>> BEGIN DATA FOR PROCESSING

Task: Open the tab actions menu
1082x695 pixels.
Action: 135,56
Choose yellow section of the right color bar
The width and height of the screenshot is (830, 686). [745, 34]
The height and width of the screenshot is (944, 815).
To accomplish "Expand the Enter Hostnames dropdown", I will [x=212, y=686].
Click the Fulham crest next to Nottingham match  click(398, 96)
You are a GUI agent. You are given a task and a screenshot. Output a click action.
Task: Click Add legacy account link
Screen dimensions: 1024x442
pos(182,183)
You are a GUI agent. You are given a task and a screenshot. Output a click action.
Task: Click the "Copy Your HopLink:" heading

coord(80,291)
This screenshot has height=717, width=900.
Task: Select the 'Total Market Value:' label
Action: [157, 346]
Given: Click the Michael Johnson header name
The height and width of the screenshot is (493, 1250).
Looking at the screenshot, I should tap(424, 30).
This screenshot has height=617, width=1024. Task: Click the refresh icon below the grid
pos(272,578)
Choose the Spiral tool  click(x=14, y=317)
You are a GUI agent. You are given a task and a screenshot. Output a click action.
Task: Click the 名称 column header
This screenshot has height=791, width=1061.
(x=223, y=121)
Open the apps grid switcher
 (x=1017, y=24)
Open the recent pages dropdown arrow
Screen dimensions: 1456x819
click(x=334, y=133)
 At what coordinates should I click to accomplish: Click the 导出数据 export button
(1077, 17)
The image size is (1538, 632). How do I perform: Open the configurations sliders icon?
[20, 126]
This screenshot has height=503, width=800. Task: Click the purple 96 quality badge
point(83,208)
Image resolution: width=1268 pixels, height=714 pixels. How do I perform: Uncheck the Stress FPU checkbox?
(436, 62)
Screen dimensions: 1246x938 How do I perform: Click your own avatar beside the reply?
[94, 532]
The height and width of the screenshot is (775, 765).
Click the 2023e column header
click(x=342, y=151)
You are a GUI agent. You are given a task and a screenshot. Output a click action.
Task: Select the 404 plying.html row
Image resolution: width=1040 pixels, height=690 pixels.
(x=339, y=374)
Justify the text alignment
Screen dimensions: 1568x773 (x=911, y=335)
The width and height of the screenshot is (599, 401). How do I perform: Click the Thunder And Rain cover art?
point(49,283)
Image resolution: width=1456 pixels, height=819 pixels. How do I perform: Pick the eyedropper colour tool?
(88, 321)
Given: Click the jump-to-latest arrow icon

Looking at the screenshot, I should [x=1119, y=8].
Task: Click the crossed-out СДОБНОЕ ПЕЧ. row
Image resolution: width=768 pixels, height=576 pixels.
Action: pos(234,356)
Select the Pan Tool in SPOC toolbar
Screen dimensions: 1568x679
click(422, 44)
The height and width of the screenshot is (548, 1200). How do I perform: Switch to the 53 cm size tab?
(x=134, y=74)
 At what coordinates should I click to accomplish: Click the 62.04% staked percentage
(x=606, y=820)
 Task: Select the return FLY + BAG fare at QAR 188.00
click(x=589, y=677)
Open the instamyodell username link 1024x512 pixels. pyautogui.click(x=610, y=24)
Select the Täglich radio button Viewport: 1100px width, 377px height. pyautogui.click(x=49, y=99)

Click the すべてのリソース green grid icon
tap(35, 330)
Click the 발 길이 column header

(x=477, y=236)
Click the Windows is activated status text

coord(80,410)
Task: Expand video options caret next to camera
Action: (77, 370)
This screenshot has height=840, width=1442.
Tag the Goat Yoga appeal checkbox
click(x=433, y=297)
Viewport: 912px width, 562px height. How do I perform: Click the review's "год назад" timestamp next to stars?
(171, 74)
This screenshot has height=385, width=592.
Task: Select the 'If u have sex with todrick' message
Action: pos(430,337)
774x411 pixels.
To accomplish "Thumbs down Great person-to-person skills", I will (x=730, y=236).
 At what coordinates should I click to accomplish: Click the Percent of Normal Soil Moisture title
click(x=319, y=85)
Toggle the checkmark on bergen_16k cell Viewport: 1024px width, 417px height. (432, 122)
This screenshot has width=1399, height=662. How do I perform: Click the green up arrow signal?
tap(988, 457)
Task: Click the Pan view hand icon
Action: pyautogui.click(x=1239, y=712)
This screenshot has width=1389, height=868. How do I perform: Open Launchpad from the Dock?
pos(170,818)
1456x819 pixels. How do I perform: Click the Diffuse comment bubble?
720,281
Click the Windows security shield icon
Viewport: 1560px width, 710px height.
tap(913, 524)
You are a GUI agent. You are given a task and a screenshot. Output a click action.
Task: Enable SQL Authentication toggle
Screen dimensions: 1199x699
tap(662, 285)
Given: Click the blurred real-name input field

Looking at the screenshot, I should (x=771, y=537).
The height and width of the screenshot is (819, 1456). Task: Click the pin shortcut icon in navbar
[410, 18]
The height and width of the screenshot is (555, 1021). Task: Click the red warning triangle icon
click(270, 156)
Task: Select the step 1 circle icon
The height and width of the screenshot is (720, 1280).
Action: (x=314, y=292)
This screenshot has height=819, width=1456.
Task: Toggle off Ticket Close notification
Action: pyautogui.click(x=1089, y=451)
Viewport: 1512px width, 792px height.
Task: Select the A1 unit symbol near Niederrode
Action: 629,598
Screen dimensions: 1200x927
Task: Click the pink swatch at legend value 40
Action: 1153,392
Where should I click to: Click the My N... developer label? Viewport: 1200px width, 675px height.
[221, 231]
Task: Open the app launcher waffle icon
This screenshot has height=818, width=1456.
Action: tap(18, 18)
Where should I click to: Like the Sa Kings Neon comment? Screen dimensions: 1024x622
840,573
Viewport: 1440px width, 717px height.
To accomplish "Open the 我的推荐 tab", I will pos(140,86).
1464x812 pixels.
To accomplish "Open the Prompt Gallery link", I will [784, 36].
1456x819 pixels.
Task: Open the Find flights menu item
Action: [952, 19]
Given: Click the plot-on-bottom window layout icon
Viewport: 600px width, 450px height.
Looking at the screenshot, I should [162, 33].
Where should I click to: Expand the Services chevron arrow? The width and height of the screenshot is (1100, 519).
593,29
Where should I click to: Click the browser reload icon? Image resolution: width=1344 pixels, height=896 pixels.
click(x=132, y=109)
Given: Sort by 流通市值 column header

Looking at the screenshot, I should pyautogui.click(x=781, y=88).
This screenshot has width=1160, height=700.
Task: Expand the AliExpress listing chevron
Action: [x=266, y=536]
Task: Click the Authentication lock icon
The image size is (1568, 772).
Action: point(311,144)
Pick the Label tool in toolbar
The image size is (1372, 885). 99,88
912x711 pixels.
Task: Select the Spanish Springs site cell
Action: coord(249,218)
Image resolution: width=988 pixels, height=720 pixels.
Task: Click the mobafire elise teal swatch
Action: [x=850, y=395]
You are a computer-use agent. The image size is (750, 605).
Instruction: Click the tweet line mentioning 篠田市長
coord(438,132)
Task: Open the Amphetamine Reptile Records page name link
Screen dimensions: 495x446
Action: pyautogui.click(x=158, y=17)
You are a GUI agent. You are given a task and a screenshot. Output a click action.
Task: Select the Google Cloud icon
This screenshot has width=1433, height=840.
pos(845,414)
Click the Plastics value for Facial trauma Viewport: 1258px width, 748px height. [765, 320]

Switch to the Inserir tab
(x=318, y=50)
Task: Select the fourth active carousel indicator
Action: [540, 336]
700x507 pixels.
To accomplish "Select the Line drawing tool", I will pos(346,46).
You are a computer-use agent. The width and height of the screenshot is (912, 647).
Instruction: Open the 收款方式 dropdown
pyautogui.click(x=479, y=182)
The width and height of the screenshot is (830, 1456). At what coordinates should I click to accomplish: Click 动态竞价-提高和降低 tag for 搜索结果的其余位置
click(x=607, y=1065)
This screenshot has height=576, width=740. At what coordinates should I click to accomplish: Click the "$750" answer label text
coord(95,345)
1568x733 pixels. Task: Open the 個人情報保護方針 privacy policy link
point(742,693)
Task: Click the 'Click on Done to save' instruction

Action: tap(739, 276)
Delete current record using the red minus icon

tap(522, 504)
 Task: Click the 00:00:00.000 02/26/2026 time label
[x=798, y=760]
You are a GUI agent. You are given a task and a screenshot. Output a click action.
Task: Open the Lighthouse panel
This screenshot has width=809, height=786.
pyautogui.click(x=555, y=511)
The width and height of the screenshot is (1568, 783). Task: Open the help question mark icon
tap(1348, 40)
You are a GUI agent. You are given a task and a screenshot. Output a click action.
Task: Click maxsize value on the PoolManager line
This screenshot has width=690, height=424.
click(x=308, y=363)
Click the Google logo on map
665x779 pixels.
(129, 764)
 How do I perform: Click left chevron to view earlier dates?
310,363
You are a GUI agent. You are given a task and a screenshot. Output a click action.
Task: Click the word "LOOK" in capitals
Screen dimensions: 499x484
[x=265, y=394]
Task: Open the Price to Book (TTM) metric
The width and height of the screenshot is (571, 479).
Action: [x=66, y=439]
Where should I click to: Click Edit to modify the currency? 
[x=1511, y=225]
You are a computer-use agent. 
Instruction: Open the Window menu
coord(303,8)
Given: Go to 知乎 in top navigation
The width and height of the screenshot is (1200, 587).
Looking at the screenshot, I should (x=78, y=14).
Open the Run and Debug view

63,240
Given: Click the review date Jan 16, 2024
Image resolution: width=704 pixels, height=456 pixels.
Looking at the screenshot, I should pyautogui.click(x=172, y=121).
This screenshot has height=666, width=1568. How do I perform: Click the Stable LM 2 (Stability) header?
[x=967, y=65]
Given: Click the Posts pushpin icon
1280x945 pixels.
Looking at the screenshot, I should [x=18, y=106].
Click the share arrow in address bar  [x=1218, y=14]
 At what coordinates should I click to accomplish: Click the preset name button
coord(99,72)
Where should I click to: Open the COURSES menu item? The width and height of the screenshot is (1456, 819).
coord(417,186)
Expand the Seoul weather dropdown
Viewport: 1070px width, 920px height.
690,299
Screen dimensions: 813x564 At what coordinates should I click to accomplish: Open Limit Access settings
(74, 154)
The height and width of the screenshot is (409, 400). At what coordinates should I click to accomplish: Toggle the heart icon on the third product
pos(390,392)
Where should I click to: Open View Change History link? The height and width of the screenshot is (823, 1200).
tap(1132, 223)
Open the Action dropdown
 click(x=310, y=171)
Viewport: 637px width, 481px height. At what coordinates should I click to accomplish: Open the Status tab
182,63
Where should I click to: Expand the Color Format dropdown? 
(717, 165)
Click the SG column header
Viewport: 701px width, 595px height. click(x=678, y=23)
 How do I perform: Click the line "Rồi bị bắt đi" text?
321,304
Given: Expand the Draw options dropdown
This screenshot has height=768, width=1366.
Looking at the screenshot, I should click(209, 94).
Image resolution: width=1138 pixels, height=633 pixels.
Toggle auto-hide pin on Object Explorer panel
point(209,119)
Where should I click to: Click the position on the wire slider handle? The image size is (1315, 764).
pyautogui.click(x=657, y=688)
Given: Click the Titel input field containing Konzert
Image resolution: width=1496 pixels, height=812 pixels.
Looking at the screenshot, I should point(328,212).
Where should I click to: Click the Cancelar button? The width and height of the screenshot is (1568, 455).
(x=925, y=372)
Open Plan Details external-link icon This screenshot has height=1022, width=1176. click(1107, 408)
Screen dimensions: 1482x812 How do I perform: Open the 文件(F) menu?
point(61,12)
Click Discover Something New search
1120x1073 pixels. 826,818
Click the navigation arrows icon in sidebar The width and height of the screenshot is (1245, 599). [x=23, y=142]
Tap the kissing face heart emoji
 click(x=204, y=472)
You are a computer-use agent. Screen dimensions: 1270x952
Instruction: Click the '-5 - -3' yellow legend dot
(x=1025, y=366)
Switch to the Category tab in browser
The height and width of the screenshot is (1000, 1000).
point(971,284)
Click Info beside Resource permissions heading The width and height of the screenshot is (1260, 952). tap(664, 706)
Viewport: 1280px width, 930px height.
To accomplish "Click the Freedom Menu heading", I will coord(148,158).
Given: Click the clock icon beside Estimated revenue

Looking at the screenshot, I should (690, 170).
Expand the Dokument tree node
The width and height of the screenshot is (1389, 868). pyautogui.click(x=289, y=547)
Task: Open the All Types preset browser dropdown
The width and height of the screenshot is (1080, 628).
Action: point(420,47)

>> END DATA FOR PROCESSING

#### DIRECTIONS
Copy out the material above without any changes, from the line containing "The height and width of the screenshot is (944, 815)." through the line containing "(x=223, y=121)", including both of those lines.

#### RESPONSE
The height and width of the screenshot is (944, 815).
To accomplish "Expand the Enter Hostnames dropdown", I will [x=212, y=686].
Click the Fulham crest next to Nottingham match  click(398, 96)
You are a GUI agent. You are given a task and a screenshot. Output a click action.
Task: Click Add legacy account link
Screen dimensions: 1024x442
pos(182,183)
You are a GUI agent. You are given a task and a screenshot. Output a click action.
Task: Click the "Copy Your HopLink:" heading

coord(80,291)
This screenshot has height=717, width=900.
Task: Select the 'Total Market Value:' label
Action: [157, 346]
Given: Click the Michael Johnson header name
The height and width of the screenshot is (493, 1250).
Looking at the screenshot, I should tap(424, 30).
This screenshot has height=617, width=1024. Task: Click the refresh icon below the grid
pos(272,578)
Choose the Spiral tool  click(x=14, y=317)
You are a GUI agent. You are given a task and a screenshot. Output a click action.
Task: Click the 名称 column header
This screenshot has height=791, width=1061.
(x=223, y=121)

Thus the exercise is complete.